According to The Philadelphia Inquirer’s Tom Gralish, some lesbian sports fans do not feel particularly safe watching Eagles games in the city’s sports bars, describing them as spaces dominated by a pervasive sense of toxic masculinity.

Eagles fan and City of Brotherly Love Softball League Commissioner Jen Brown (who identifies as genderqueer) noted, “When I go to a bar or a restaurant to watch a sporting event, the energy just seems more intense. For me, it can create a little bit of anxiety. That kind of emotion hits a little bit differently in a room that might be primarily heterosexual cisgender men than it is in a queer space.”

In light of Brown’s comments, it’s worth remembering that every time the Eagles win a big game, the city of Philadelphia greases all of its light poles in order to prevent overexuberant fans from climbing them. Because for certain segments of Eagles fandom, “You could just not do that” apparently isn’t an option.

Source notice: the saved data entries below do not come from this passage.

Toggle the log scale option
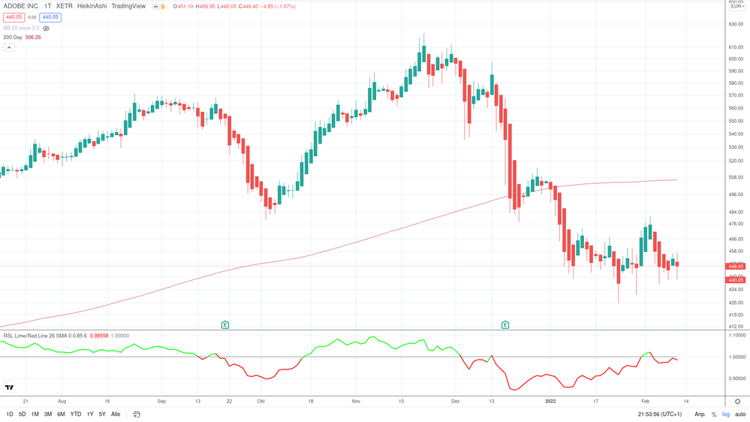This screenshot has width=750, height=422. tap(726, 414)
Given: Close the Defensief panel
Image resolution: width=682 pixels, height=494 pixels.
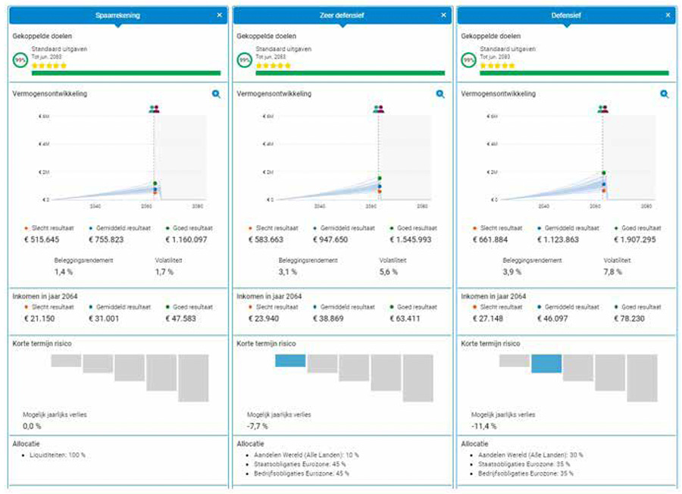Looking at the screenshot, I should tap(668, 15).
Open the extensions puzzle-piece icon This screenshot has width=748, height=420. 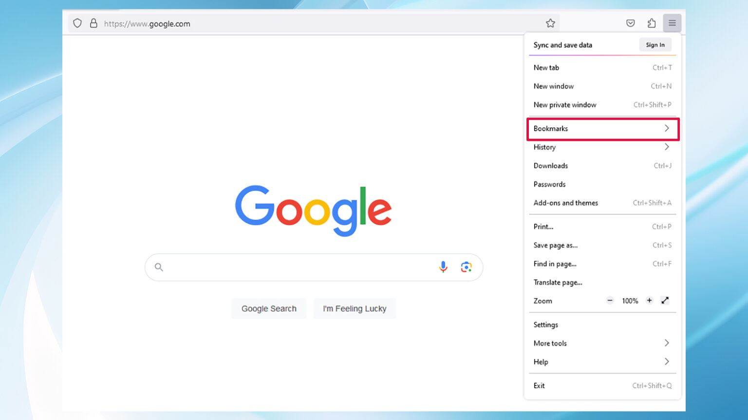(651, 22)

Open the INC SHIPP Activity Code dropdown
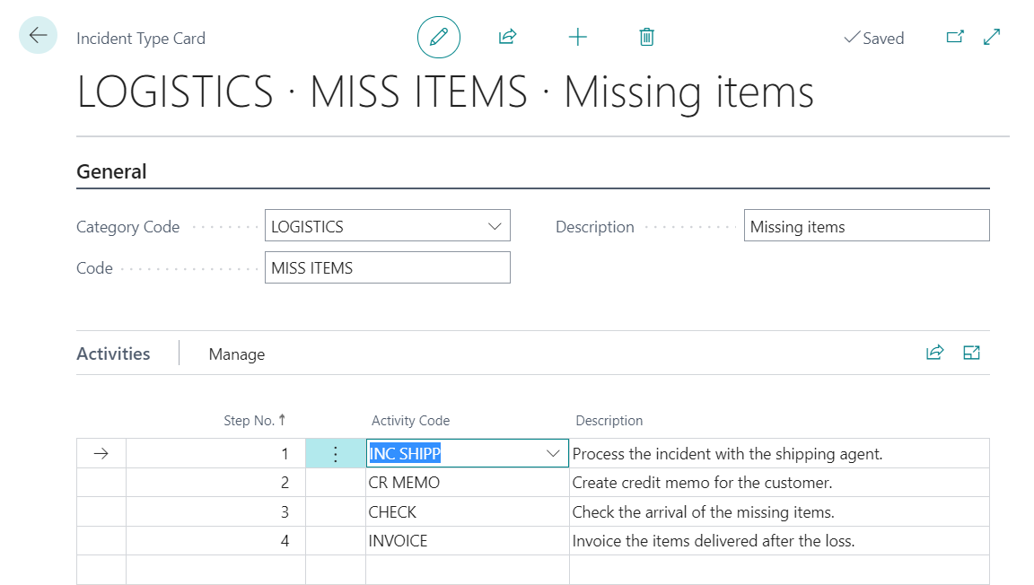(553, 454)
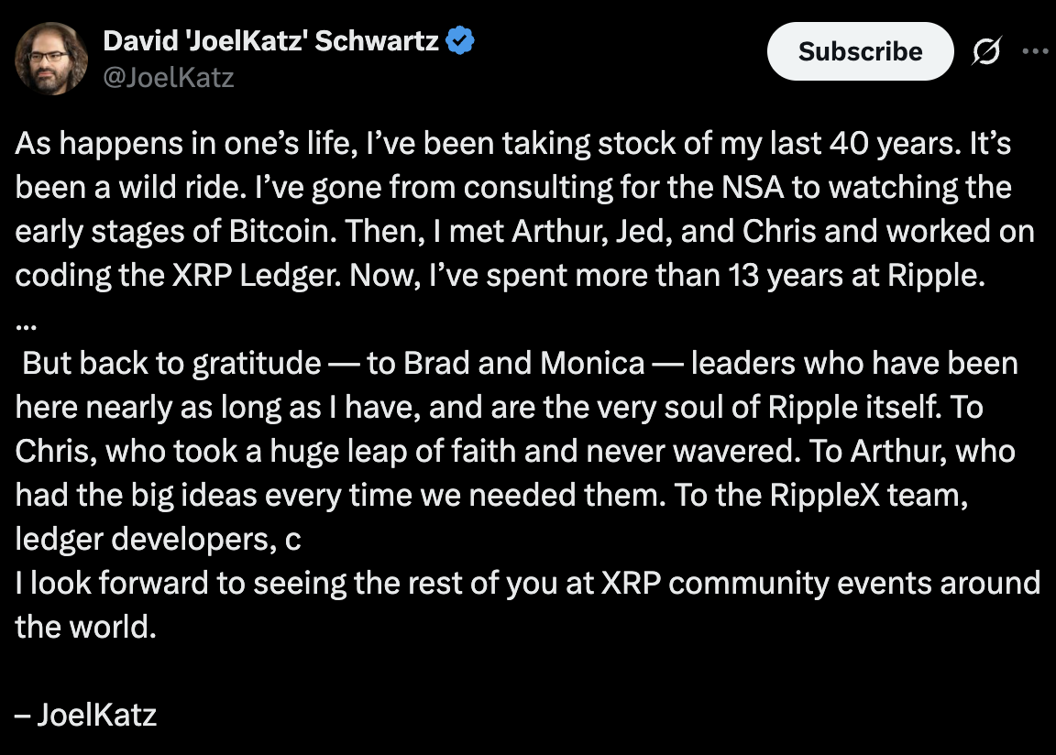Open the @JoelKatz handle link
The image size is (1056, 755).
pos(169,77)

If you put that kind of fan energy under one room and multiplied it by several hundred, you could see why a solitary LGBTQ person might feel a bit nervous.

Case in point.

Sip City Mixer organizer Rebecca Kenton summed it up the problem succinctly: “People want to have a great experience watching sports without it being macho…We don’t want to have people smashing beer cans on their heads.”

Kenton’s comment also implies that in Philly, fans “smashing beer cans on their heads” is what happens when things go well. If the Eagles happen to lose the Super Bowl, that’s really not a room any LGBTQ fan wants to be in.

Despite the current state of affairs, Philladelphia’s lesbian community is attempting to create makeshift spaces in which to gather on Super Bowl Sunday. Sip City Mixer, for example, will be taking over the second floor of Tabu Sports Bar in the Gayborhood to create a free watch party and safe space for women, trans and nonbinary Eagles fans.

But for the most part, the only other options for lesbian football fans in the city are to watch the game at gay bars or create their own Super Bowl parties.

The Super Bowl has underscored the disappearance of lesbian bars—and not just in one city. According to The Lesbian Bar Project, there are only 24 such spaces left in the United States. And for lesbian Kansas City fans looking to support their team, there are none in their hometown either.

It’s a shame. Super Bowls are a time for all sports fans to come together and share in each other’s company. But for the lesbian communities in Philly and K.C., it’s also a day to join up and ask, “What happened to our spaces?”